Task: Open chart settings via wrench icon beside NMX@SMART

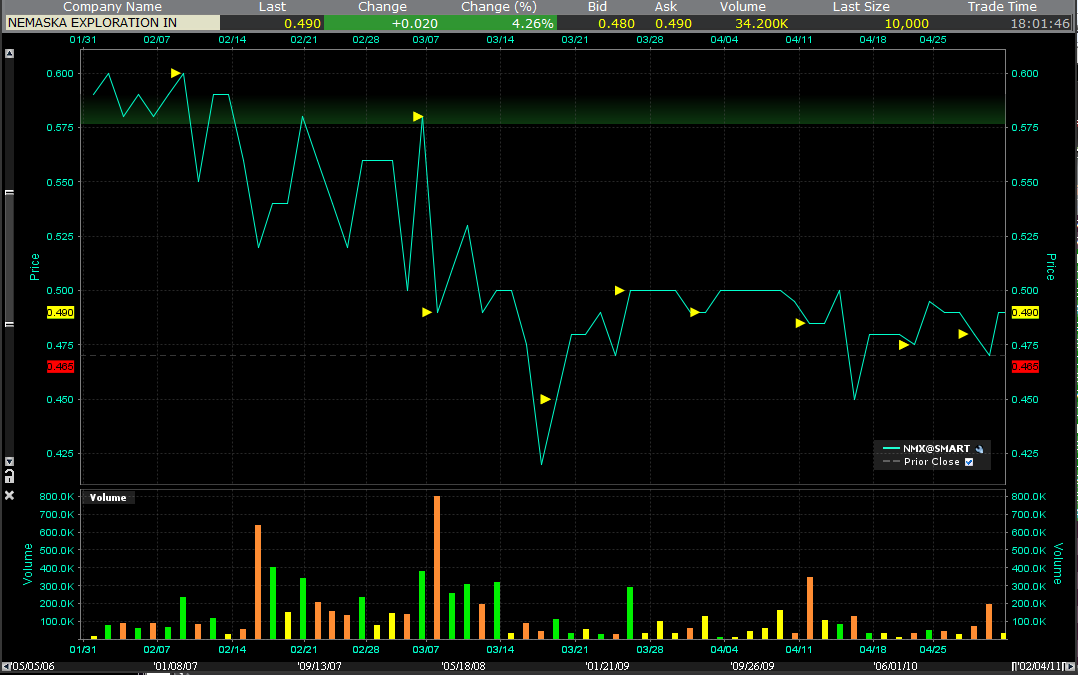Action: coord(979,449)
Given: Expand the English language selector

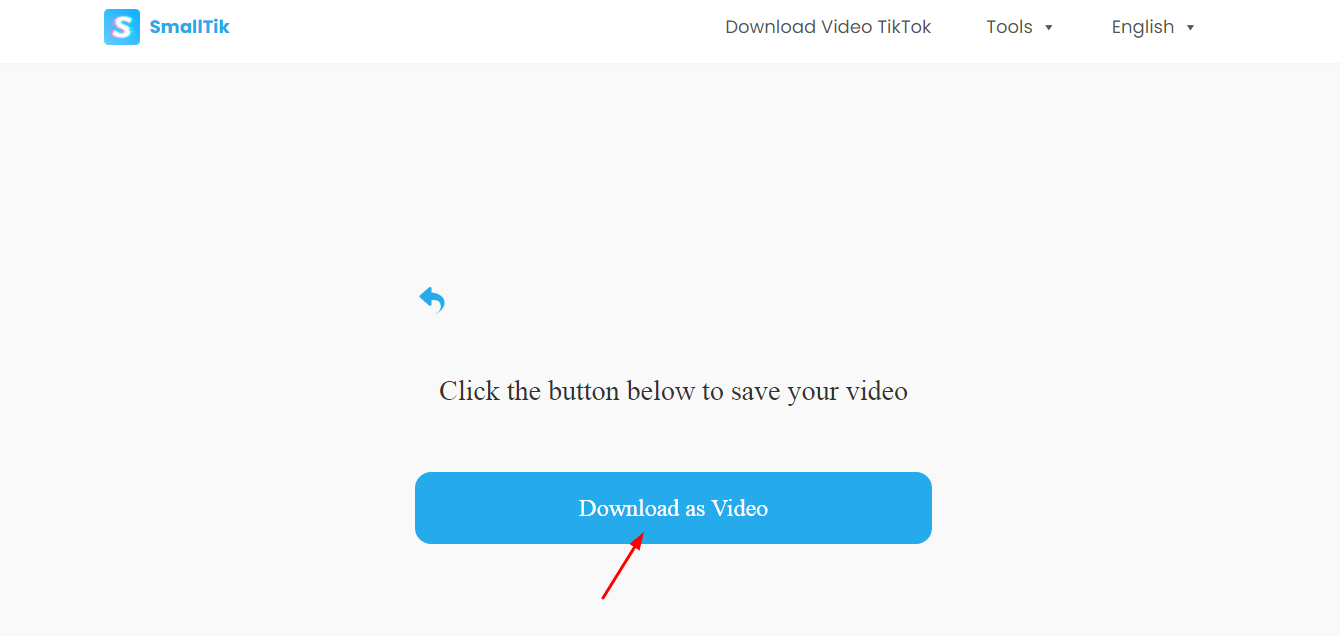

...

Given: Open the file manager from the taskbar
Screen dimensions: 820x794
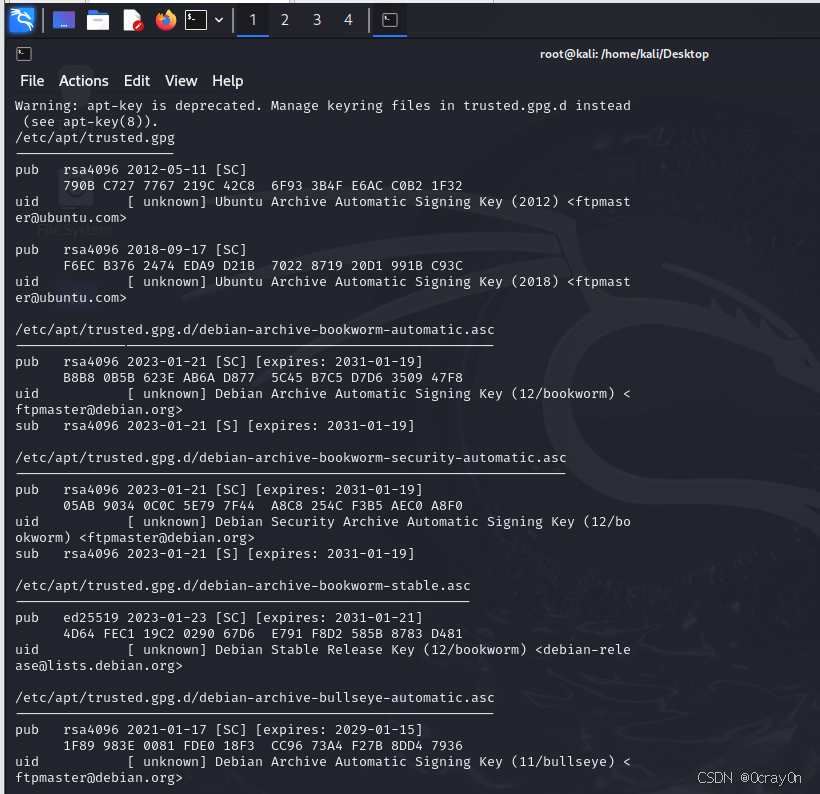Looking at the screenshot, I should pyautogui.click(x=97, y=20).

* * *

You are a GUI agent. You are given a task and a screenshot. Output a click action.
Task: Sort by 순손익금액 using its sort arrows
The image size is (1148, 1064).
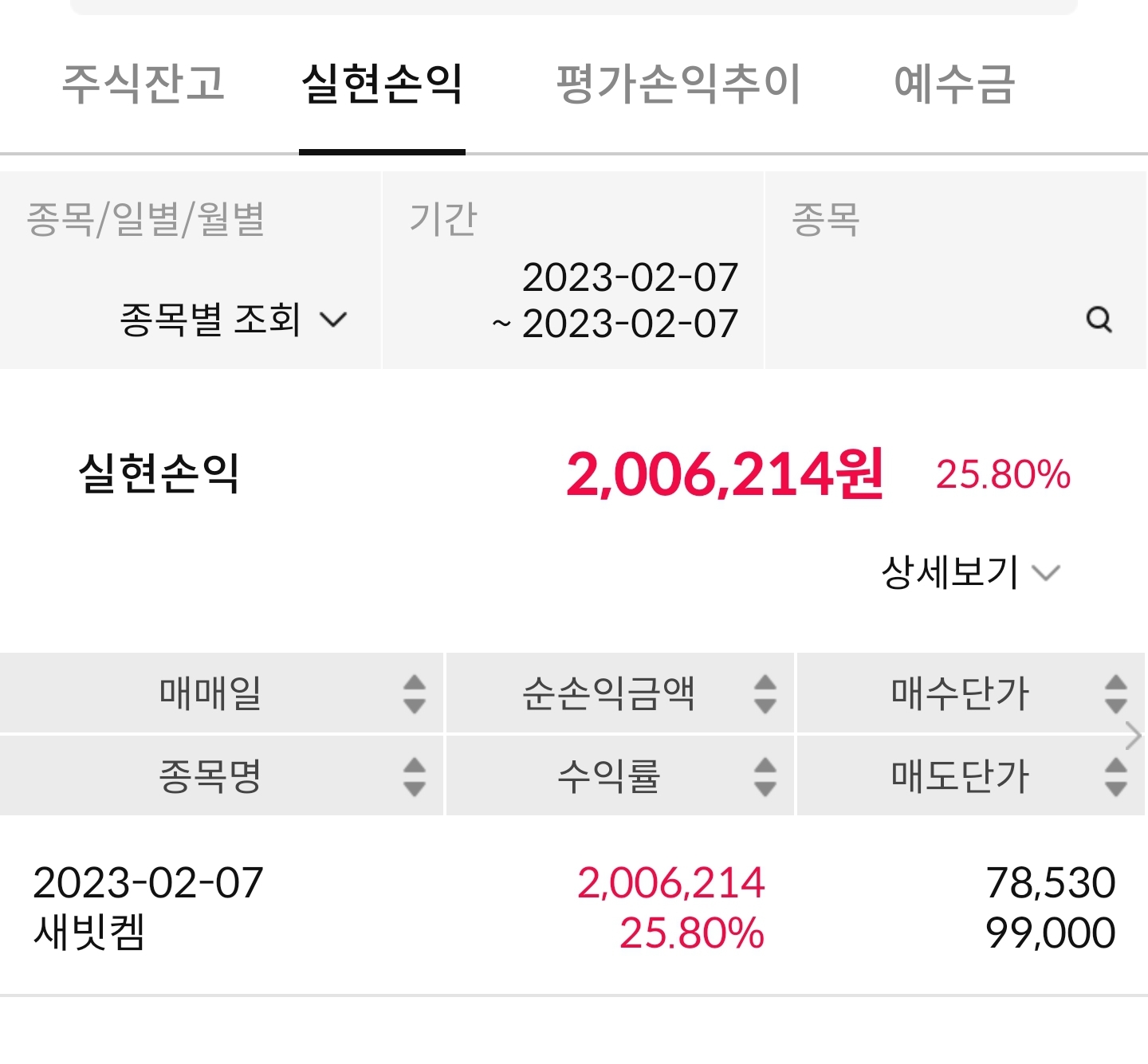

__ASSIGNMENT__
The answer is those lines of the material above that run from the one containing "Task: Open chart" up to and including the one containing "Given: Expand the English language selector", restated exactly and without images.

__SOLVED EXERCISE__
Task: Open chart settings via wrench icon beside NMX@SMART

Action: coord(979,449)
Given: Expand the English language selector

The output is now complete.